Dopo un incontro con alcuni sindacati, il Governo ha annunciato che ILVA sarà venduta alla multinazionale Arcelor-Mittal. Il piano prevede più di 5000 esuberi solo per cominciare, successivamente si avrà la facoltà di licenziare altri lavoratori in corso d’opera.
Il Governo vorrebbe quindi concludere in questo modo una vicenda difficilissima dopo il disastro della gestione Riva. L’acciaio, diversamente da come sostenuto da più parti, è tutt’ora il materiale da costruzione più importante al mondo assieme al cemento. La sua industria è quindi strategica. La cessione dell’ILVA alle multinazionali significa quindi svendere un pezzo fondamentale del patrimonio industriale e privare lo Stato Italiano di un settore fondamentale. Inoltre solo l’intervento dello Stato può garantire le necessarie bonifiche, la revisione degli impianti e dei cicli, la salvaguardia dell’occupazione.

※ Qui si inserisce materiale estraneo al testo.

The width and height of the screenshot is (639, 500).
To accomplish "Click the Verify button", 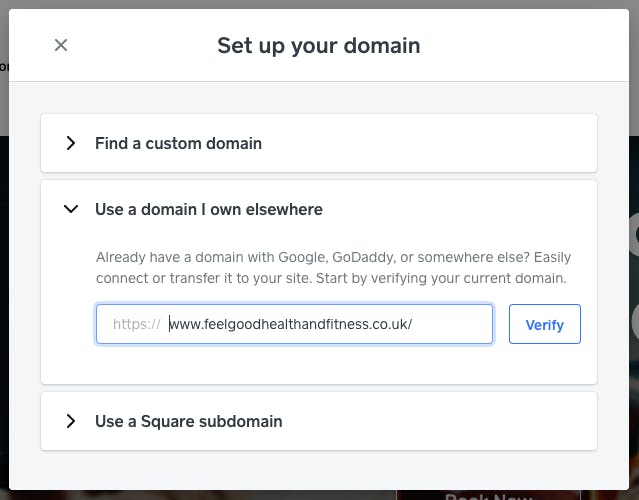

Le multinazionali sono interessate, in questa fase in maniera esclusiva, ad acquistare marchi e impianti per garantirsi fette di mercato e produrre altrove dove le norme ambientali e di salute sono meno rigide e i salari più bassi.
In questo momento è opportuno invertire una politica che dura da più di 30 anni. L’Unione Europea ha imposto il ritiro dello Stato dall’industria e dai servizi per favorire le multinazionali. Tutto questo ha impoverito i lavoratori costretti a salari e diritti sempre più bassi con la scusa delle delocalizzazioni.
Gli esuberi previsti in ILVA si sommano a una situazione in cui la disoccupazione è altissima e i giovani non trovano lavoro. Ma non è possibile difendere i lavoratori senza la discriminante dell’uscita dalla UE e dall’euro che sono i principali strumenti con i quali i capitalisti e i banchieri attaccano i lavoratori.